PHILIPPE PRATX : L'ENTRETIEN

Réponses inédites aux questions de Jean S. Sahaï.

 « Le brouillage des genres, leur métissage, est un aspect majeur de ma démarche. »

   A l’occasion de la publication prochaine du livre de Philippe Pratx, Lettres de Shandili (nouvelles), suivies du Devîsdangei (poèmes) aux Éditions Thot, en août-septembre 07, avec une préface de la romancière mauricienne Ananda Devi, Philippe Pratx a bien voulu nous répondre, par mail depuis le Gabon où il enseigne.

Jean S. S. : Philippe Pratx, tu es professeur de Lettres, formé à l'Université de Toulouse. Ta carrière s'est exercée tant en France hexagonale qu'ultra-marine, et à l'étranger, c'est bien cela ?

Philippe P. : C’est tout à fait exact.

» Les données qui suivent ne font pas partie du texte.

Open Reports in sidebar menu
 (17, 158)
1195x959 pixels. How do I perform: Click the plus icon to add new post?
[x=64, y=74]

Depuis mon premier départ en 1985 hors de l’hexagone – en tant que Volontaire du Service National, au Lycée Français de Kinshasa, capitale du pays qui s’appelait alors le Zaïre – j’ai passé l’essentiel de mon temps outre-mer (Guyane, Réunion, Côte d’Ivoire et actuellement Gabon), toujours dans des établissements français. Ce qui ne m’empêche pas de conserver un rapport profond avec mes terres natales d’Occitanie… comme en témoigne d’ailleurs la dernière nouvelle de mon recueil, dont le titre lui-même est en langue occitane.

JS : Ayant exercé en France métropolitaine, en Afrique Noire, en Guyane et à la Réunion..., tu as été pris dans la tourmente en Côte d'Ivoire, en 1997 ?

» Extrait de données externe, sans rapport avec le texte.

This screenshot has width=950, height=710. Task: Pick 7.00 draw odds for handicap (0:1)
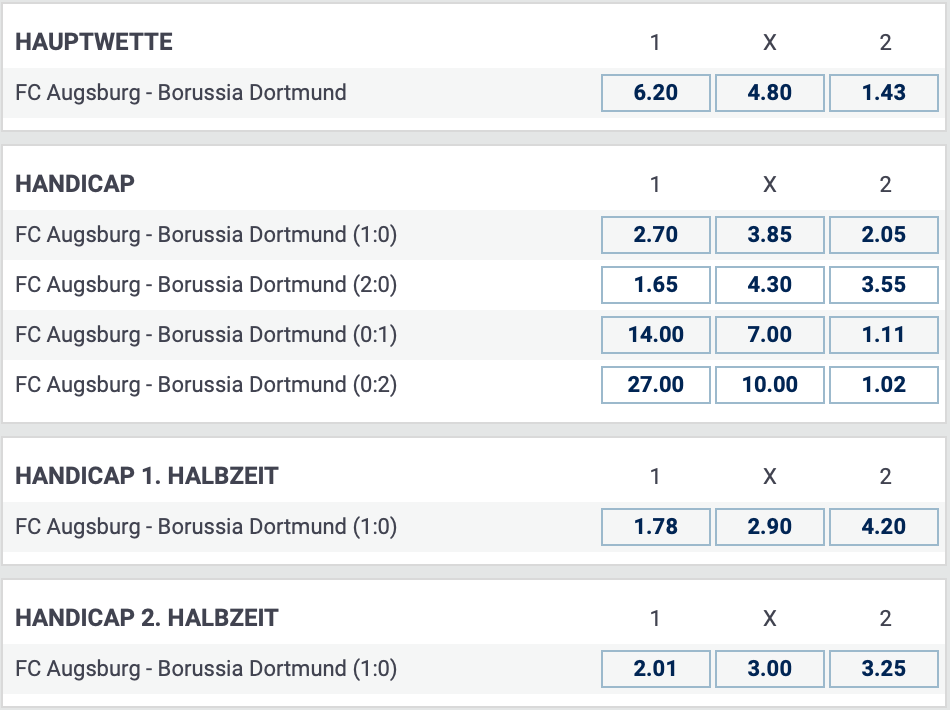point(769,335)
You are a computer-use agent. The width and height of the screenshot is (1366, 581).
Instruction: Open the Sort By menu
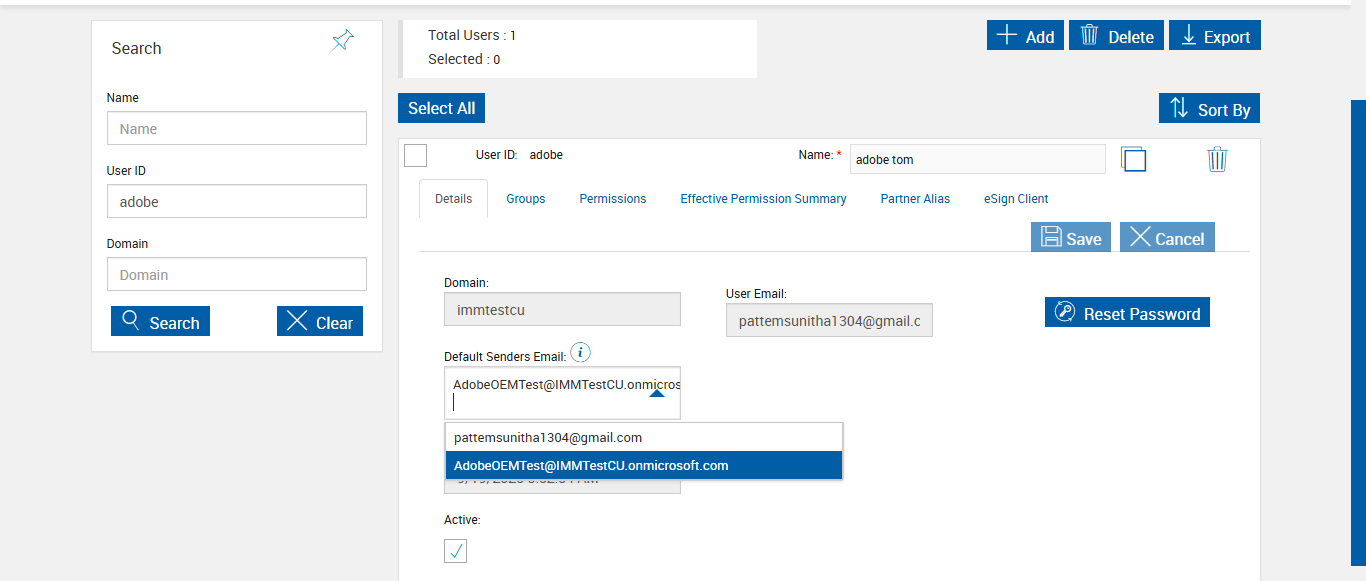point(1209,109)
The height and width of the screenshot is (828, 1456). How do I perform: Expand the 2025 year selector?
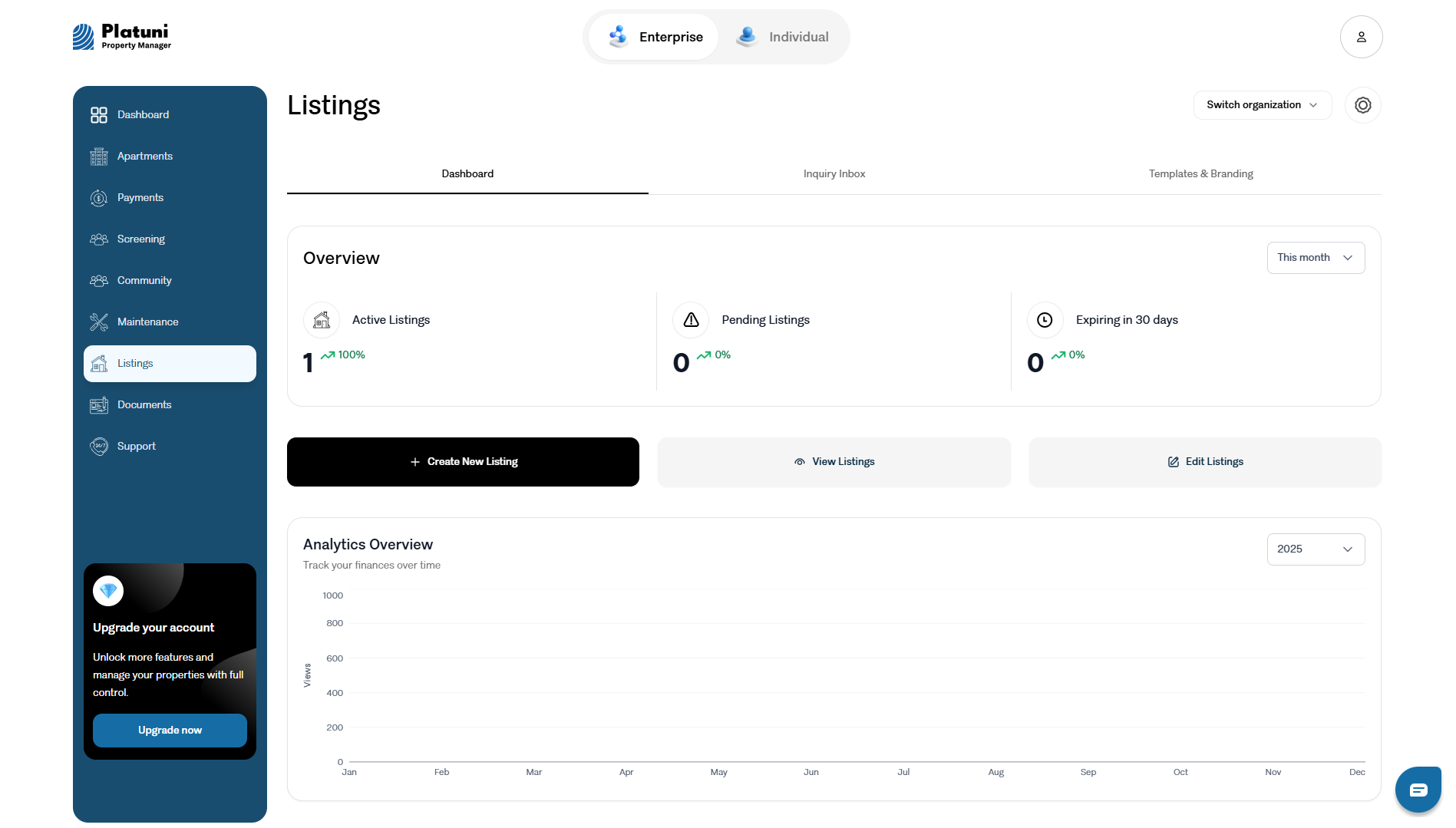coord(1316,549)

Ph : Hélas ! Un épisode fort peu glorieux pour ce pays qu’est la Côte d’Ivoire, et pour des autorités françaises qui ont « géré » la crise de façon des plus discutables. Mais il vaut sans doute mieux ne pas s’étendre davantage sur le sujet.

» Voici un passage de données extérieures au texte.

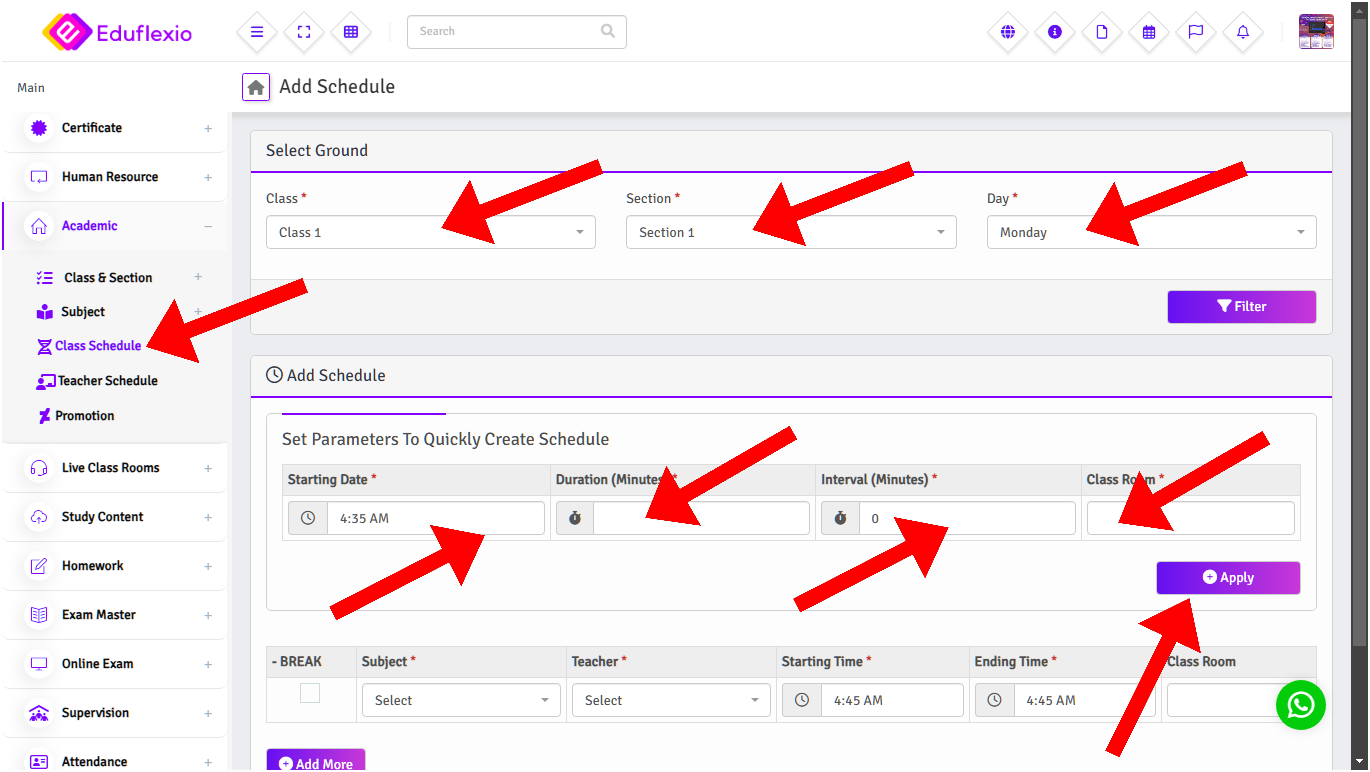Expand the Human Resource sidebar menu
1370x772 pixels.
[110, 177]
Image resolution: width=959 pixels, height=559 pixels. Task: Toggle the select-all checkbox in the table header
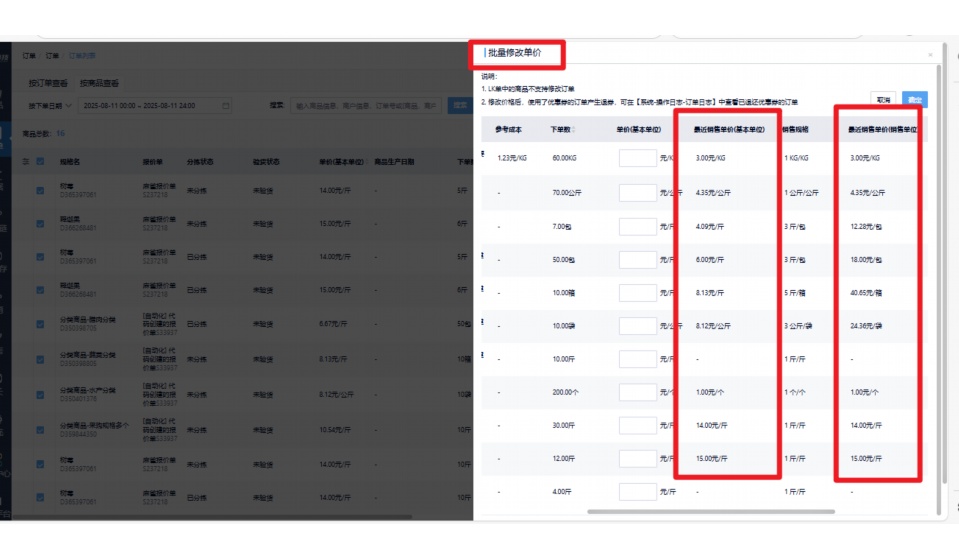pyautogui.click(x=40, y=161)
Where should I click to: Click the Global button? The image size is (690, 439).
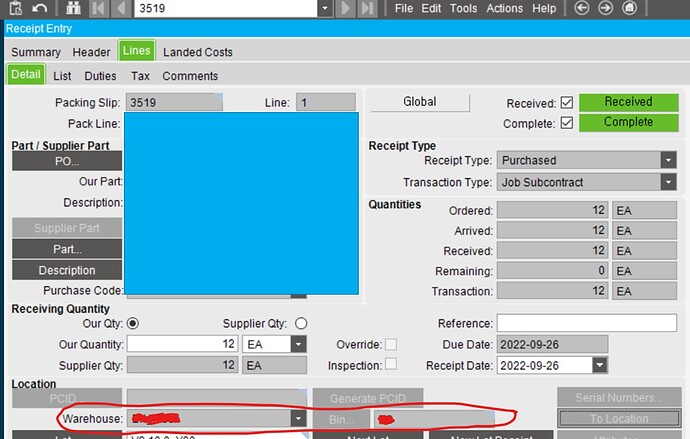click(x=420, y=102)
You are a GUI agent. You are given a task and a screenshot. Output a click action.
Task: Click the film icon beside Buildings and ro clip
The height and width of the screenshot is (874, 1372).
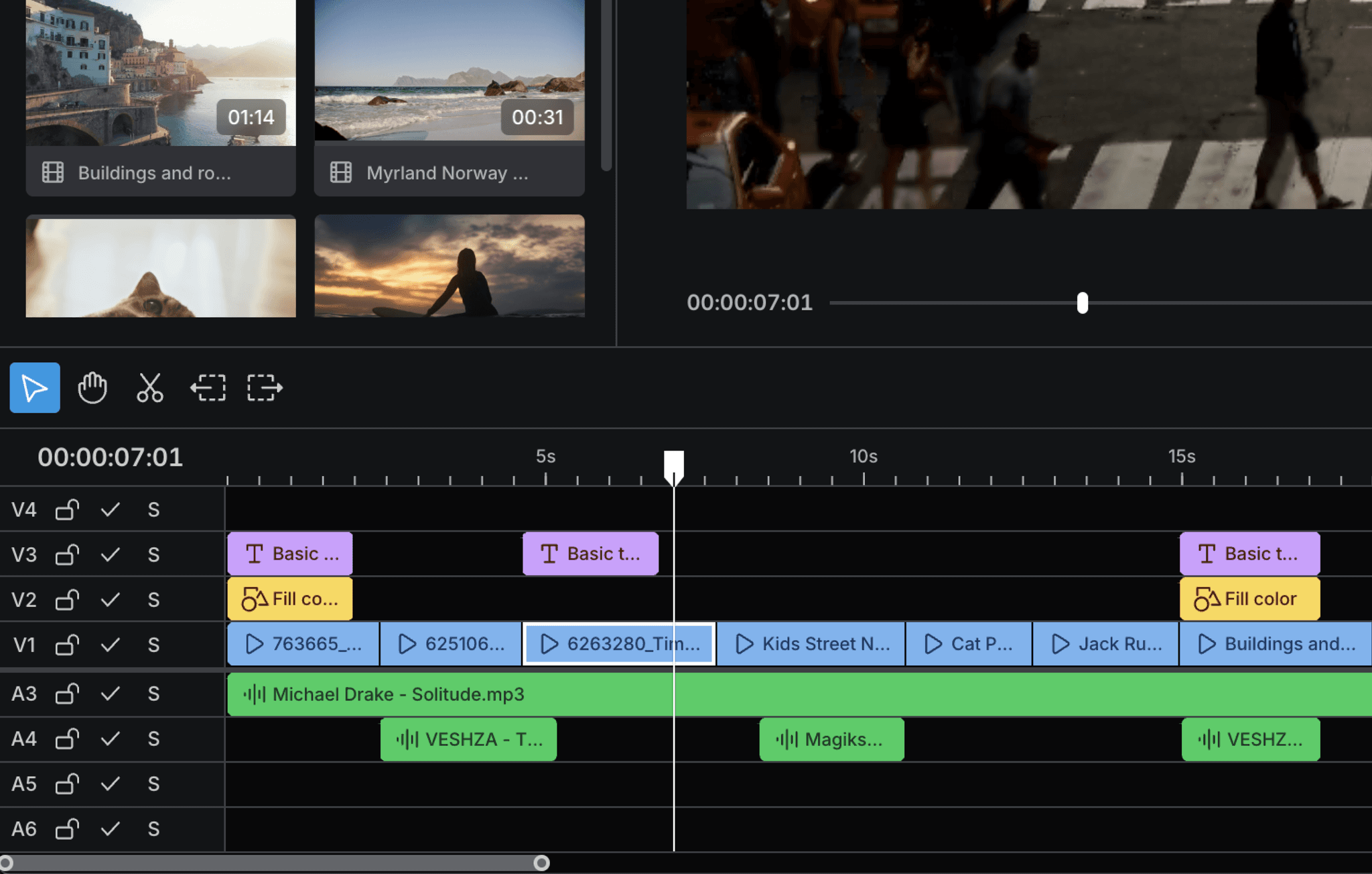tap(53, 172)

JS : Tu es bien connu dans la francophonie comme le créateur et webmestre du site Indes réunionnaises, qui est même en partie traduit en anglais. Peux-tu nous en retracer rapidement l'historique, le contenu, et l'impact actuel ?

Ph : Indes réunionnaises a été mis en ligne au tout début de l’année 2000, alors que je passais mes derniers mois à la Réunion. Le site est le fruit de recherches et de travaux débutés sur le terrain dès 1997-1998. Depuis lors, je me suis efforcé de maintenir sa vie toute virtuelle en l’enrichissant de nouveaux apports. Les contraintes professionnelles qui sont les miennes à présent, ainsi que le fait de résider au Gabon ne me permettent pas d’effectuer des mises à jour aussi régulières qu’auparavant, mais des interviews, des dossiers, des publications diverses viennent périodiquement s’ajouter aux 2000 pages environ déjà en ligne. Mensuellement, environ 95 000 pages sont consultées, ce qui fait d’Indes réunionnaises un des sites les plus consultés dans le domaine des cultures indiennes. De nombreux organismes réputés ont en outre jugé bon de le recommander (CNRS, CNDP, etc.)

JS : Outre les lettres et internet, tu es aussi un photographe de talent, comme en témoigne l'illustration très relevée de ton site. Tu es donc un artiste dans l'âme ?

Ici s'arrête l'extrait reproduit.